I’ve been lucky enough to experience Icelandic band Kontinuum’s two previous albums “Earth Blood Magic” (2012) and “Kyrr” (2015). Both are born of creative imagination, and whilst alternative, they are both accessible and colourful works.

The music of Kontinuum is darkwave at its heart and in some ways reminiscent of Katatonia.  It also has something pleasantly commercial about it. Yet it could not be accused of commercialism. “Shivers” lives up to its title, is both deep and mellow, and prog, but in a powerful way. Green Carnation, Amorphis, Anathema, Sentenced … there are elements of so many great bands here but this is not derivative. It flows, it’s funky and it’s mysterious. Listening to “Lifelust” I just wanted to read the lyrics, which are as vivid as the music is rich. “There’s an empty glass in the living room … there’s a broken glass on the floor” conjure up a picture of desolation. The music pounds on magically. The short “Warm Blood”, which follows, is more rock and roll in its nature. The guitar work is clever, ringing out and full of pungency.

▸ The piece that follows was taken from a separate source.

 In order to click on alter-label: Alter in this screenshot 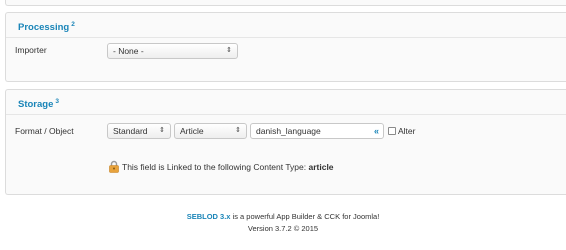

“Neuron” has the penetrating darkness and depth of Tiamat, who we can now add to our list of noble comparisons. I recalled a previous description in which this band was acclaimed for its “hypnotic and spiritual musical noise”. There’s definitely something other-worldly in this band’s music, even if the floor is littered with broken and empty glasses. Menacing sound waves sweep through “Neuron”. Melancholy is never self-pitying. On the title track and again on “Low Road”, Kontinuum present sadness in a powerful and haunting way, occasionally taking us into a cosmically-charged dreamland. I was pleased that “Erotica” took us back into livelier territory as I sensed a danger of drowning in the melancholy, atmospheric as the previous songs were. “Erotica” is bouncy and in its style reminiscent of 1990s indie music. The band’s dark reflections return with “Stargaze”, but this time it’s more post-metalish and scary as the song develops into deep and heavy colour. Lush mellow scenes pervade the beginning of “Two Moons”. We float above the galaxy. The music is calming as we are swept along. The words suggest something both beautiful and sinister. That sums up the whole experience, really.

This album has many elements and styles. Kontinuum manage to combine gentle, heavy and dark atmospheres and wrap us up in the rich and wondrous world of “No Need to Reason”.